**DATA TO PROCESS**
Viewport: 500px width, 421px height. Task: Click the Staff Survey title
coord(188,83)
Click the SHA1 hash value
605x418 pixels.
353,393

**WHAT YOU HAVE TO DO**
The whole listing, word for word, is the required answer.

**REPLY**
Viewport: 500px width, 421px height. Task: Click the Staff Survey title
coord(188,83)
Click the SHA1 hash value
605x418 pixels.
353,393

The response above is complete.